==== Material for the task

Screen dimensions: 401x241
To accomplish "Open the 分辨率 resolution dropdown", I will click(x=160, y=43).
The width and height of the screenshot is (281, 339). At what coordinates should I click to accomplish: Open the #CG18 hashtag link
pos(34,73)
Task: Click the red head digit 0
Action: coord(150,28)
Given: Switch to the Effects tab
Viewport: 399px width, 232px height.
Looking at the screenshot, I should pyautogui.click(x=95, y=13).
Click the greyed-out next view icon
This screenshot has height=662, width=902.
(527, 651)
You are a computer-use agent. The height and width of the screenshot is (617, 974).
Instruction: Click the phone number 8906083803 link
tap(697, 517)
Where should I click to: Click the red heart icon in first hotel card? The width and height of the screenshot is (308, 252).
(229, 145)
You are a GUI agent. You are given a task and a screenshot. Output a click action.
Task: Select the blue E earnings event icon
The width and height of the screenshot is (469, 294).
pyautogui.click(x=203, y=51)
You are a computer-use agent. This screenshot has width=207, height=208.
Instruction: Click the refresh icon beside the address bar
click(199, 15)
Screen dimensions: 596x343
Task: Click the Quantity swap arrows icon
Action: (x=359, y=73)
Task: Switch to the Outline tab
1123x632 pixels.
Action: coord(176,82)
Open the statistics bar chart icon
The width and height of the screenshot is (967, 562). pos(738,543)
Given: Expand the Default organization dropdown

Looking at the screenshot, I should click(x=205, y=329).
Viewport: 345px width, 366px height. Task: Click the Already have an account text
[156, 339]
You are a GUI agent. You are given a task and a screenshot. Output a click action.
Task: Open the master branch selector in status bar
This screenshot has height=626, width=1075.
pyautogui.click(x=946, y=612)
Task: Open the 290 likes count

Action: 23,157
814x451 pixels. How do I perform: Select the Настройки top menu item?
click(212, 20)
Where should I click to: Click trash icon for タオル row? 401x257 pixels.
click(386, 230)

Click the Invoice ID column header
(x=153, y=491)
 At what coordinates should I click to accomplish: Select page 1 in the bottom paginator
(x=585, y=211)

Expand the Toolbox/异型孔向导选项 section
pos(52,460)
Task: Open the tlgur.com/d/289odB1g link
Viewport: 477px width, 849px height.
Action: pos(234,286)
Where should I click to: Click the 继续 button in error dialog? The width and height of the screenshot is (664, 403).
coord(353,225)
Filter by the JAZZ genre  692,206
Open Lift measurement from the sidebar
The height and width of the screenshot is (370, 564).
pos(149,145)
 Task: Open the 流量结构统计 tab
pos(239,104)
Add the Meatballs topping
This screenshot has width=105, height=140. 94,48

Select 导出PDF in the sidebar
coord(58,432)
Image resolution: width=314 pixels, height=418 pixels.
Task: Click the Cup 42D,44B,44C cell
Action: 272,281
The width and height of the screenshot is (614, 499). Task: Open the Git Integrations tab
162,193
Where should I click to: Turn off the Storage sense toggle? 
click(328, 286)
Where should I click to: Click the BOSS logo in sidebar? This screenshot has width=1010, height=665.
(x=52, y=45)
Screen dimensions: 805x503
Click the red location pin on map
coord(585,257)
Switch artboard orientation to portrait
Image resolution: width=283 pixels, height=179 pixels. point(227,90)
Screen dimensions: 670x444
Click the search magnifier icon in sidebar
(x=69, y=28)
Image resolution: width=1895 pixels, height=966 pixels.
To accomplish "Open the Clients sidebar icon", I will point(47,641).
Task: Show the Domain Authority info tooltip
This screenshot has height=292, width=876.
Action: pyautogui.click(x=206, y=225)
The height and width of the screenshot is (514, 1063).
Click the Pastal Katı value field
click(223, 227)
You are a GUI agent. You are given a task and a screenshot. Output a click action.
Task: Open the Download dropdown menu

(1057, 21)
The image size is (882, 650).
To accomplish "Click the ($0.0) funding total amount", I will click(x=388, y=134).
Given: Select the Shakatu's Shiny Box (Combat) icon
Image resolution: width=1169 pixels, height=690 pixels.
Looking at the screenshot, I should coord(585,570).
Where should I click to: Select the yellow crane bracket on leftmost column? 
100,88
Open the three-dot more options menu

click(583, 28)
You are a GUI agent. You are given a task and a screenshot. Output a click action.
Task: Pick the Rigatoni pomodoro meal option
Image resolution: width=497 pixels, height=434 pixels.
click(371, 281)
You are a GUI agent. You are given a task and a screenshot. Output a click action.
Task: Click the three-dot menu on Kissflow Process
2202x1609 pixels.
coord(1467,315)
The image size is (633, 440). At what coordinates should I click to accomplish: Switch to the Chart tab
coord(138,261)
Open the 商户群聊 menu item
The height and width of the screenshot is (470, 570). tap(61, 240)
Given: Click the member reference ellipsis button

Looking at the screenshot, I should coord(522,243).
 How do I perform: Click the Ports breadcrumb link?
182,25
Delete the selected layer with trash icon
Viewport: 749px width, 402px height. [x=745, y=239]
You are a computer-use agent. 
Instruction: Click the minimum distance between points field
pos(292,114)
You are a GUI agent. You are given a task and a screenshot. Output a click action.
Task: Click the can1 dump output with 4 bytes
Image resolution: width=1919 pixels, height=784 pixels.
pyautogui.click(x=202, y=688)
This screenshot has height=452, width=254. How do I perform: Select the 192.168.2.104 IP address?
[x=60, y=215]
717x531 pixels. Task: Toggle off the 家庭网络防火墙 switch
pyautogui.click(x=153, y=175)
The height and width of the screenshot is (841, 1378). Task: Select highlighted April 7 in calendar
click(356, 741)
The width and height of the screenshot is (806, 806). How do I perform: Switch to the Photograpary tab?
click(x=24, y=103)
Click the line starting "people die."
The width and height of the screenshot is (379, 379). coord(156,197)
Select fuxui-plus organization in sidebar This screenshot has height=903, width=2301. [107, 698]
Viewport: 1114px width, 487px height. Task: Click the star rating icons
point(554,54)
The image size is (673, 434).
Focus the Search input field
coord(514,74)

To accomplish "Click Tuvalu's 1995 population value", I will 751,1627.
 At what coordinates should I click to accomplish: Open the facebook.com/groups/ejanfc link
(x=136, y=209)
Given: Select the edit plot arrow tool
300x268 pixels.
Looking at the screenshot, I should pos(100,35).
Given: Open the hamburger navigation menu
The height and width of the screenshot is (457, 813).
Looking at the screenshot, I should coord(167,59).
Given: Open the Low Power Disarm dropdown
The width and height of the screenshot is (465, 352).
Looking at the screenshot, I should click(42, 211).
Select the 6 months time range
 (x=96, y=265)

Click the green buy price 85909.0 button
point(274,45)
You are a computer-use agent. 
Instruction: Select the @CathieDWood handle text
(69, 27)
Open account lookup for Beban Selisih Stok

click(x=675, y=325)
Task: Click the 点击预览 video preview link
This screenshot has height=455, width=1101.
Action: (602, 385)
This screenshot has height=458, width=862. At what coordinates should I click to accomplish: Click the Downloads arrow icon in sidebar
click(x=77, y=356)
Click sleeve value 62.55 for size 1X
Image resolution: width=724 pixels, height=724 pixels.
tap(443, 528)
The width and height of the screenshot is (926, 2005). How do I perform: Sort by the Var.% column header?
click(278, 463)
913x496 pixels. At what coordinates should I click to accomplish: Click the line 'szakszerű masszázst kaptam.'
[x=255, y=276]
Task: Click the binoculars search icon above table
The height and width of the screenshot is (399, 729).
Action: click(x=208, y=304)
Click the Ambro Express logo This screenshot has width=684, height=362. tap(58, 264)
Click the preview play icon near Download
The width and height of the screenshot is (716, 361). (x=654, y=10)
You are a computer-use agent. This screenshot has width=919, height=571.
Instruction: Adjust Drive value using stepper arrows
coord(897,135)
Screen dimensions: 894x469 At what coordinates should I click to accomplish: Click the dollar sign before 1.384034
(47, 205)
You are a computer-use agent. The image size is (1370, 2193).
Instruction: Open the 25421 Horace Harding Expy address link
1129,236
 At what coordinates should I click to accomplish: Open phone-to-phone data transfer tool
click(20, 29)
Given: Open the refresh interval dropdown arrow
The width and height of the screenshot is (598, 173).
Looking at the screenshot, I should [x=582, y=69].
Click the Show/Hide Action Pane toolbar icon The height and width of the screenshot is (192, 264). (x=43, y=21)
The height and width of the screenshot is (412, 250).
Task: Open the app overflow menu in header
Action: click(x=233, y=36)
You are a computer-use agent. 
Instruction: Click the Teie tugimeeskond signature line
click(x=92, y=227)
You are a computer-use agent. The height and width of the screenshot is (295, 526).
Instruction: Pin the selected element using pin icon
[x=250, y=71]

========

Exercise: The answer is each line in which the word "computer" occurs, copied from the material above.

Solved exercise:
You are a computer-use agent. The height and width of the screenshot is (617, 974).
You are a computer-use agent. This screenshot has width=207, height=208.
You are a computer-use agent. 
You are a computer-use agent. 
You are a computer-use agent. This screenshot has width=919, height=571.
You are a computer-use agent. The image size is (1370, 2193).
You are a computer-use agent. 
You are a computer-use agent. The height and width of the screenshot is (295, 526).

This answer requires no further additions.